What to do: Leave out the pictures, then return the records word for word.

★ ★ ★

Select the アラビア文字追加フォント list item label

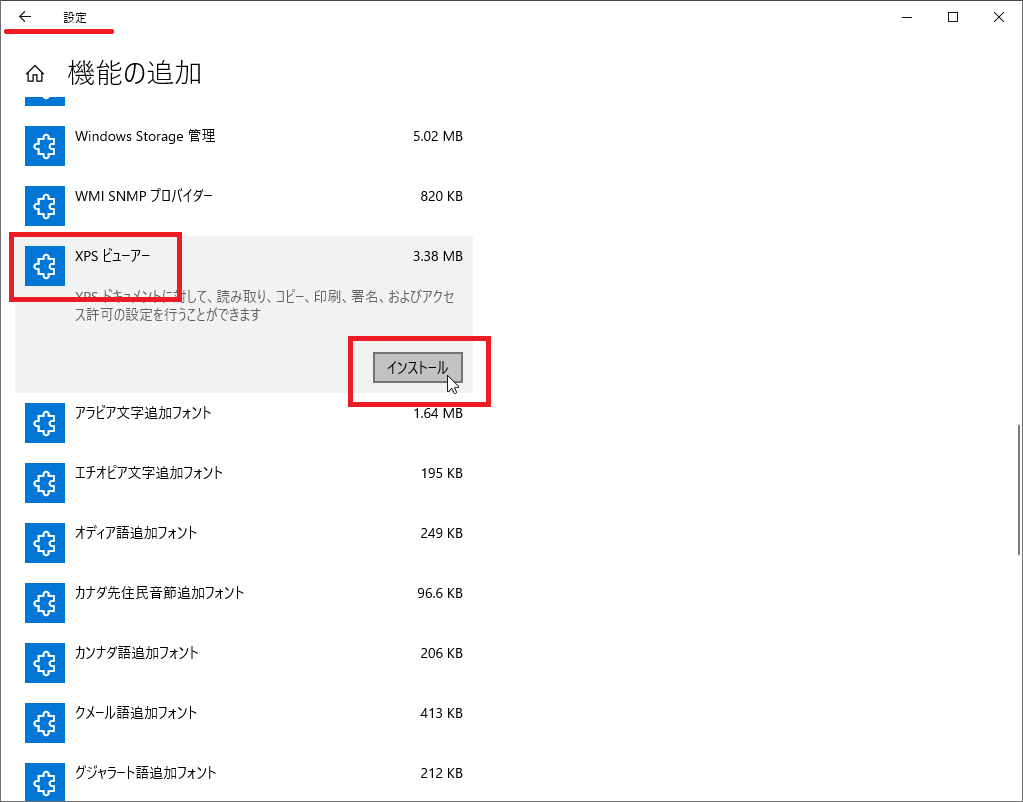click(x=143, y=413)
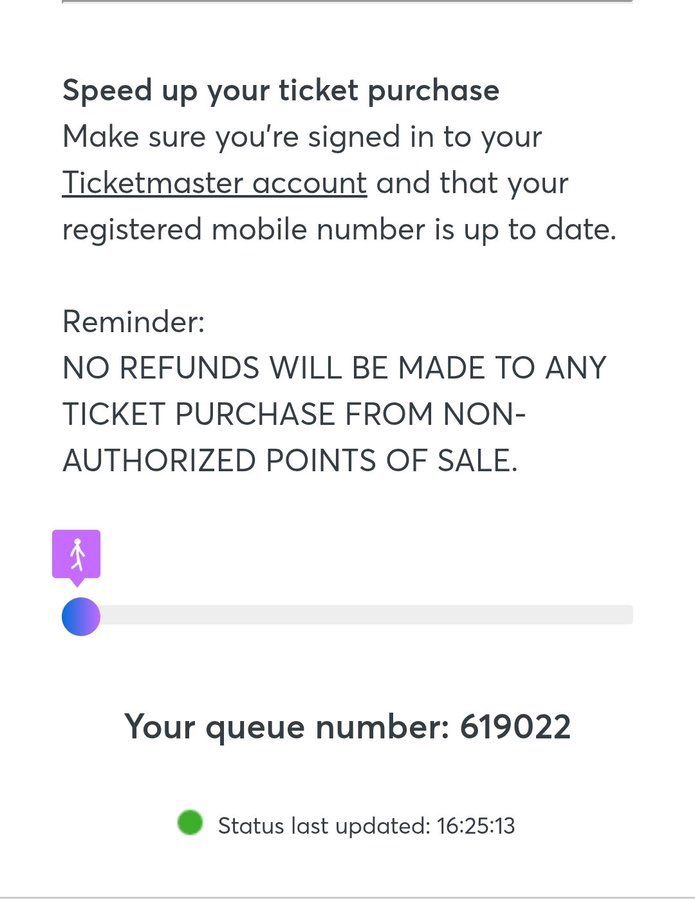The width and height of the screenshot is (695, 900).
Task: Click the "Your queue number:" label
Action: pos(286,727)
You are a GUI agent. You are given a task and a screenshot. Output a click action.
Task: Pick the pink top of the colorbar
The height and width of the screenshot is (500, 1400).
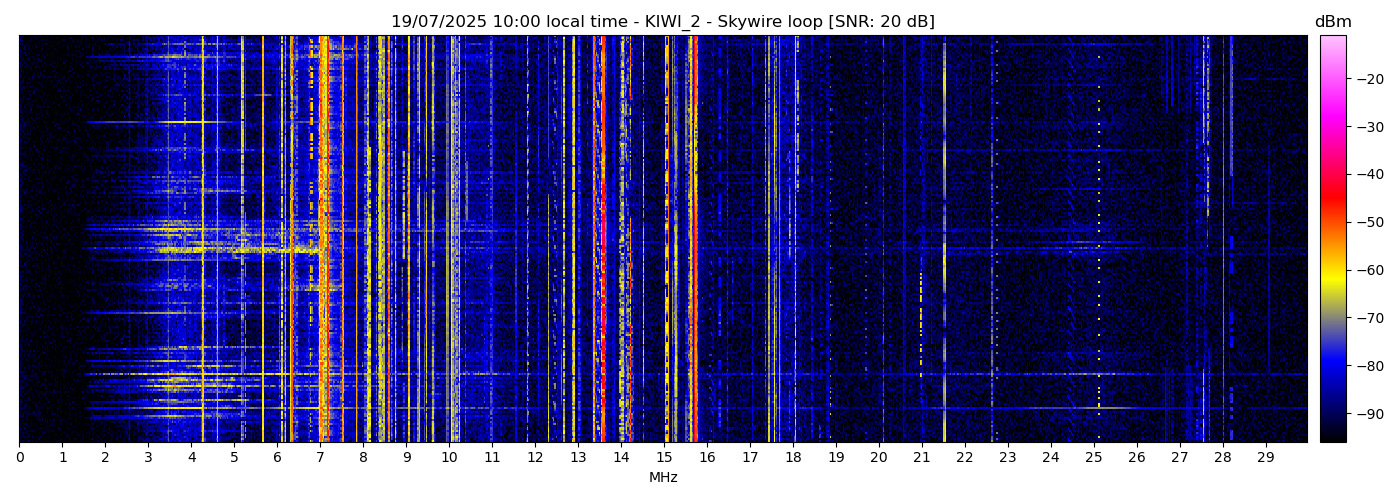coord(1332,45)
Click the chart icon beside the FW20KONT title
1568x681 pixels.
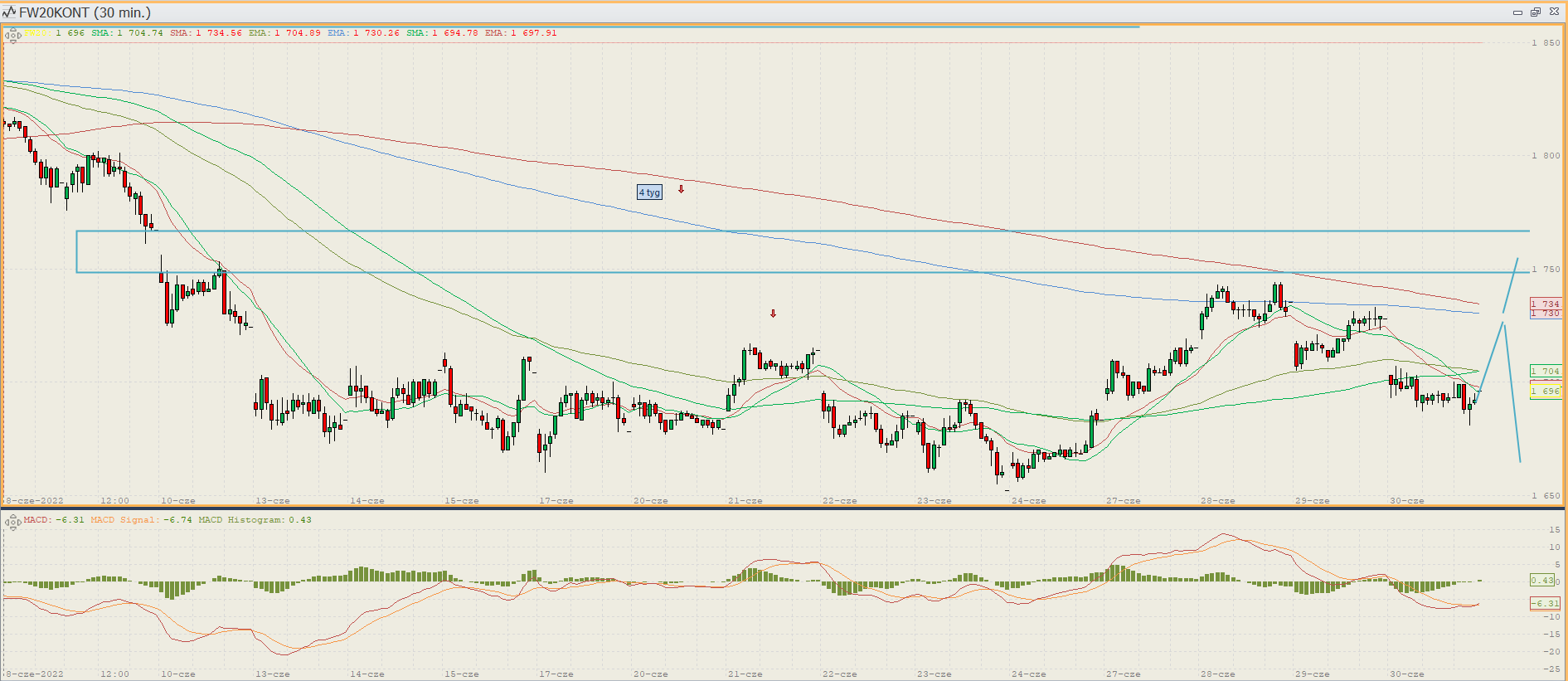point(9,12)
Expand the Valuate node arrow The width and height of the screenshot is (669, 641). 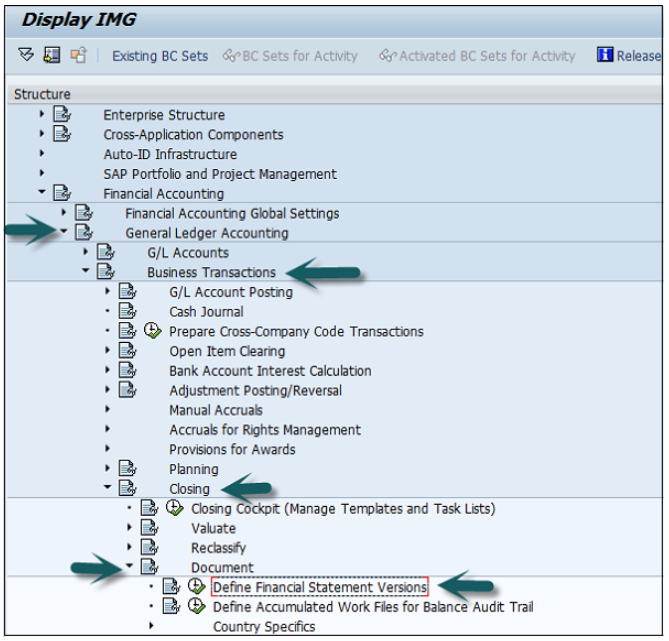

★ ★ ★

Written reply:
Select the アラビア文字追加フォント list item label

click(x=143, y=413)
The width and height of the screenshot is (695, 900).
Task: Click the "Your queue number:" label
Action: pos(286,727)
You are a GUI agent. You are given a task and a screenshot. Output a click action.
Task: Pick the pink top of the colorbar
The height and width of the screenshot is (500, 1400).
coord(1332,45)
Click the chart icon beside the FW20KONT title
1568x681 pixels.
point(9,12)
Expand the Valuate node arrow The width and height of the screenshot is (669, 641). 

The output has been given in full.